— Нет, матушка, это не так; надо мне так плакать, вот я и плачу…
А года за четыре до своей смерти (1884), когда слышно стало, какие пакости да беззакония у нас творятся на Руси, она, сердечная, плакала, не скрываясь, и почти не переставала. Глаза даже загноились и заболели у нее от этих слез.
— Эх, Симеон (стала она меня так называть), если ты знала, что творится, весь бы свет заставила плакать, — говорила она.
Что и говорить… Воевать по-своему, по блаженному, воевала, а уж терпелива и смиренна была, удивляться лишь надо. Бывало, таракашку зря ни сама не тронет, ни другим не даст. Не только кого обидеть не могла, но если ей на ногу наступят, раздавят вовсе, то она и не пикнет, поморщится только. Как хочешь ее унижай и поноси, ругай в лицо, — она еще и рада, улыбается. «Я ведь, — говорит, — вовсе без ума, дура». А если кто-нибудь отметит ее прозорливость и назовет святой и праведницей, то она очень растревожится. Не терпела почета, поношение любила больше всего.
Никогда ничего ни у кого Пелагея Ивановна не искала, не просила и не брала. Она была совершеннейшим образцом нестяжательности. Ничего своего у нее не было, кроме двух серебряных столовых ложек, да и те матушке-игуменье отдала.
Нашу матушку-игуменью Марию (в миру Елизавету Алексеевну Ушакову) блаженная очень любила и редкий день не вспоминала о ней. И с портретом ее целый день разговаривать могла. Все «Машенька и Машенька» — другого названия не было. Пелагее Ивановне все было известно: и заботы, и нужды обители, и как начальнице трудно. Все, бывало, о ней вздыхает и охает: «Машеньку-то мне жаль! Бедная Машенька!» Так что если в обители или у матушки неприятности какой должно случиться, то к Пелагее Ивановне моей не подходи! Ничем в ту пору ей не угодишь — ходит расстроенная, растревоженная.
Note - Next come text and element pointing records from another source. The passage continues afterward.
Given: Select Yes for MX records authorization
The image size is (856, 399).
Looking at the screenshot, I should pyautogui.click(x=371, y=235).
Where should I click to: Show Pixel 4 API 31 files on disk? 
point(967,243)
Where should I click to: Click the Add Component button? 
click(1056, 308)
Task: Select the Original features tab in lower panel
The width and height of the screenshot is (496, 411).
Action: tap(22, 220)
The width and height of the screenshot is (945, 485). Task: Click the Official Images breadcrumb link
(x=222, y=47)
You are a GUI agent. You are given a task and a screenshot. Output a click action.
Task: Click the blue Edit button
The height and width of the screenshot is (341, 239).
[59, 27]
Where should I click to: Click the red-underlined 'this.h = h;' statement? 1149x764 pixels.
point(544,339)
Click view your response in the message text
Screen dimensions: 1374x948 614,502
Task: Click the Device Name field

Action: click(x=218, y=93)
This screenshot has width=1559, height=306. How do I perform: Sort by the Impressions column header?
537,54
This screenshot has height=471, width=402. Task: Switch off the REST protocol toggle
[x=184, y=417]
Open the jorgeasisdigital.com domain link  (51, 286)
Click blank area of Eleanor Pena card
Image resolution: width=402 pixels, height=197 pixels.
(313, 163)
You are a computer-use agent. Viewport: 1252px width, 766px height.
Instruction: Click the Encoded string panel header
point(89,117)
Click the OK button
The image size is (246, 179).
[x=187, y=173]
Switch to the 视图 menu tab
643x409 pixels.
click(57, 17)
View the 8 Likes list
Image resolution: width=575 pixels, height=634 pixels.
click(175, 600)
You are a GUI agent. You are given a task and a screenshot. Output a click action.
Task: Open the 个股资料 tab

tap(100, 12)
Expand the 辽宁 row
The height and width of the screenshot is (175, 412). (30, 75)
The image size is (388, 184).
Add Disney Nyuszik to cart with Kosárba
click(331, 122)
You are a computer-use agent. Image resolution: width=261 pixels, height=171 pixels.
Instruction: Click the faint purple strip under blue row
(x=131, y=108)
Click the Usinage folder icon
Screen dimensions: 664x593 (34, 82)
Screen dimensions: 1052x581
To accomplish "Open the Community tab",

Обитель Пелагея Ивановна очень хранила, называя в ней всех своими дочками. И точно, была она для обители матерью (по слову святого Серафима Саровского. —
Никого и ничем она не отличала: ругал ли ее кто, ласкал ли — для нее все были равны. Не делила она людей на старух и молодых, простых и важных, начальников и не начальников. Всякому говорила она лишь то, что по их, по-блаженному, Сам Господь укажет и кому что необходимо было для душевного спасения: одного ласкает, другого бранит; кому улыбается, от кого отворачивается; с одним плачет, а с другим вздыхает; кого приютит, а кого отгонит; а с иным хоть весь день посидит, слова не скажет, будто и не видит. С раннего утра до поздней ночи, бывало, нет нам покоя, иной раз совсем замотают: кто о солдатстве, кто о пропаже, кто о женитьбе, кто о горе, кто о смерти, кто о болезни и людей, и скота — всяк со своим горем и скорбями, с заботами идут к ней и без нее ни на что не решаются. Сестры тоже к ней летят почтой. Не было отбою.
Любила ли она кого-нибудь особенно, Бог весть, я не заметила. Матушку-игуменью любила. Меня, кажется, тоже любила, но как-то по-своему. Именинница я на Симеона Богоприимца и Анну-пророчицу. Вот поэтому последние годы и звала она меня Симеоном, но всегда по-разному. Как назовет, я по тому и знаю — ласкает ли, за что-либо бранит или сердится. Когда была довольна — «Симеон» да «Симеон-батюшка» скажет, а как сердита — «Семка». А если я, обеспокоенная, начну выговаривать кому-нибудь, она тут же возьмет меня за руку, гладит ее, в глаза так и заглядывает, ласкается: «Ведь ты у меня Симеон Богоприимец, батюшка, ведь он так прямо на ручки Господа и принял; да был хороший, да кроткий такой. И тебе так-то надо».
Забегали к Пелагее Ивановне и другие бывавшие в обители блаженные рабы Божии (все они себя «дурочками» называли). Однажды зашла к ней известная блаженная Паша Саровская — зашла и села молча. Долго смотрела на нее Пелагея Ивановна, а потом и говорит:
— Вот тебе-то хорошо, нет у тебя заботы, как у меня: вон детей сколько!